Unfortunately, all participants in the phase 1 trials for this vaccine showed varying degrees of positivity to HIV, purely suggesting exposure to this particular protein but certainly not infection with HIV. The paradox of this is that it may even offer the people injected with the UQ vaccine some protection against developing HIV, although this is certainly unproven. But, a person being HIV positive in this scenario implies that it would be very difficult to decide whether they had developed a true HIV infection if they were exposed to the virus under different circumstances. This made the vaccine untenable and thus it was withdrawn.

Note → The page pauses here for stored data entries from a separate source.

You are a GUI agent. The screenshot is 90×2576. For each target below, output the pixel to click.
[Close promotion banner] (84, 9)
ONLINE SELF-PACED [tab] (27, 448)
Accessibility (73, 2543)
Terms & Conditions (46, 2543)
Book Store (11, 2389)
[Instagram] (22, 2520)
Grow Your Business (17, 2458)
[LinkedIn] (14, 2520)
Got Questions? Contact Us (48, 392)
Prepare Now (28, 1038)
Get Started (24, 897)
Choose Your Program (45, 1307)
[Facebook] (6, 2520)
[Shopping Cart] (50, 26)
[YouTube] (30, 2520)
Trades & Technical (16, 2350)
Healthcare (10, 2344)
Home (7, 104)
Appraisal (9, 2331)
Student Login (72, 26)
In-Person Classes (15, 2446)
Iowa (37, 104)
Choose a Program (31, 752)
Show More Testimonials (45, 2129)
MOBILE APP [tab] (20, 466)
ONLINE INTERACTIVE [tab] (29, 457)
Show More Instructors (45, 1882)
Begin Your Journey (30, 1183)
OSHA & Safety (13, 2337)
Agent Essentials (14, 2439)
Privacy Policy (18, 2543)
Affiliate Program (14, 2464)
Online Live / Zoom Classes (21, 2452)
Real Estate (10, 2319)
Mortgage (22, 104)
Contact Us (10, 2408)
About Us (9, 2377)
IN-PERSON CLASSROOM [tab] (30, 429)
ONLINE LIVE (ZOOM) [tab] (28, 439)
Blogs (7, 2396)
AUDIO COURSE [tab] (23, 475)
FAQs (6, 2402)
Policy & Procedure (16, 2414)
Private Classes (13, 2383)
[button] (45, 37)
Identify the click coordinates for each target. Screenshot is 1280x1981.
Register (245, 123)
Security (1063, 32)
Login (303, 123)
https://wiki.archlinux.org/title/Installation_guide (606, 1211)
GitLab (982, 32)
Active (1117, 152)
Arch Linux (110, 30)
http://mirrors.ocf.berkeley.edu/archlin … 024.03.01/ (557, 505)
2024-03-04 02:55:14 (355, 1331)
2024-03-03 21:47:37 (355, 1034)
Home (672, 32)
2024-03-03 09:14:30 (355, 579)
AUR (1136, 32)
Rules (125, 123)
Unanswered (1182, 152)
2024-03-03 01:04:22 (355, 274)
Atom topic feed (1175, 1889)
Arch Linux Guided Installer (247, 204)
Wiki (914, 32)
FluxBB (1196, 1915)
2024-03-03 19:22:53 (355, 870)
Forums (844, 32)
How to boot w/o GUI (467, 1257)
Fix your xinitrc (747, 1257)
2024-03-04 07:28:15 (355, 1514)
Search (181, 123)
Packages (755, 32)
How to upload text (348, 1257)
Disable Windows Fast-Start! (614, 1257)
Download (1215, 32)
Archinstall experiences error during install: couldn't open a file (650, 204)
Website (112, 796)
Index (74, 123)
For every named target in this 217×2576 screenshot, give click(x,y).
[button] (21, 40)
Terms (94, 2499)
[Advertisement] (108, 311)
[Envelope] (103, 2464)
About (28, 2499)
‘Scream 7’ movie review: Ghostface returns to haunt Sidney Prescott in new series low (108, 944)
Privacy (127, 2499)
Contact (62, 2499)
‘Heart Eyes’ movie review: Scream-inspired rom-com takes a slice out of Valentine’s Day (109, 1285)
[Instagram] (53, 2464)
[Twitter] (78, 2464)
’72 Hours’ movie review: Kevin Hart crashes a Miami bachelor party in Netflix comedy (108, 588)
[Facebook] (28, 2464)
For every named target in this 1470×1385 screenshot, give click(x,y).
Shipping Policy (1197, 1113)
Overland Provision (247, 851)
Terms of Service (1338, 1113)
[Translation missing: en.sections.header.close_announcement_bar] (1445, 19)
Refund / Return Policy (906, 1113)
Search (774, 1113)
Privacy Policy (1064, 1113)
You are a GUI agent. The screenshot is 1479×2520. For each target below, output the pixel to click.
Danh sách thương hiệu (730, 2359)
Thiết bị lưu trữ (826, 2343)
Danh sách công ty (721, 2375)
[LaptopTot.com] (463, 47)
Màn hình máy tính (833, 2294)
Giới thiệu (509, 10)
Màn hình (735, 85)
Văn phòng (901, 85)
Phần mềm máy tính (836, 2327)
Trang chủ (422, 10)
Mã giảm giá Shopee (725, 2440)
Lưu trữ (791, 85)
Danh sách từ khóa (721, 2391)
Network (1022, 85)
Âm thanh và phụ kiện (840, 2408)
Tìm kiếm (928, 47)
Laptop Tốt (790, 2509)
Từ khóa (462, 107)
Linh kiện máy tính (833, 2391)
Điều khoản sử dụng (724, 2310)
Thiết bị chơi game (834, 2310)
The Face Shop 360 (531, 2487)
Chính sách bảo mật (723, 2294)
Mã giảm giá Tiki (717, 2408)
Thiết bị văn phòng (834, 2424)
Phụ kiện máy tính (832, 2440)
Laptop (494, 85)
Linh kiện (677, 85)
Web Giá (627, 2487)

So, does this affect in any way the Pfizer vaccine or the Oxford vaccine? In my view, the answer is a definite no. To summarise the peer-reviewed studies of both of these vaccines, the Pfizer vaccine had a 95% effectiveness rate as opposed to 90% effectiveness with the Oxford vaccine. Strangely for the Oxford vaccine, this higher effectiveness rate was only gained because of a mistake in around two and a half thousand participants in the trial who were given a half dose of the vaccine initially and then 28 days later were given the full dose. For those given the full dose, the effectiveness was only 62%. Still very good for a vaccine.
Regardless of whether either of these vaccines are somewhere between 90 to 95% effective in stopping SARS-CoV2 infection, no patients in the trial receiving the active vaccine, experienced the severe version of COVID-19 or died from COVID-19 infection. This was opposed to a small proportion of people who received the placebo vaccination who did develop the concerning aspects of COVID-19.
The bottom line here is that both vaccines, which should be available in Australia around March and the Pfizer vaccine has already been rolled out in the UK in the last week, should be highly effective in vaccinating the population. Once we have achieved herd immunity (which is 70% of people being either exposed to the virus or vaccinated) then the virus should fizzle out over the following few months, once the 70% mark has been reached and, hopefully, our lives can return to normal.
Which vaccine would I have? My answer to this is-whichever one is available! The Pfizer vaccine is much more expensive than the Oxford vaccine to produce and store with the Pfizer vaccine requiring -70°C storage. The Oxford vaccine can be kept in a standard refrigerator. Also, in the peer-reviewed studies released, there was a much higher rate of minor side-effects with the Pfizer vaccine affecting around 50% of people who are vaccinated but the side-effects were short lived and very minor. The side-effects included fatigue, headache, muscle pain, chills, joint pain and fever. They only lasted for a few days and in almost all cases resolved promptly. But, I would still like to stress that I would have whichever vaccine is available, and as soon as possible.
There are a number of people in society, and many of these are not anti-vaxxers, still concerned about having the SARS-CoV2 vaccine because it is claimed that this has been fast tracked and we are not certain about the long-term effects. One could argue this for many medical therapies but the reality is that the technology used to create these vaccines has been around for a number of years and is purely being repurposed to suit the current coronavirus.
What we do know is that around 20% of people who develop COVID-19 become very ill, often require ventilators and around 3% may even die. The world has been seriously affected by this significant pandemic and until the vast majority of us are vaccinated, life will not return to normal.
If you make the decision to be vaccinated, you are not only protecting yourself against a potentially life-threatening illness but you are also protecting the sicker, older and more vulnerable citizens who despite vaccination may even still develop the illness. What we need to do is eliminate SARS-CoV2 from the world and this can only be achieved through a safe, effective and widespread vaccination program.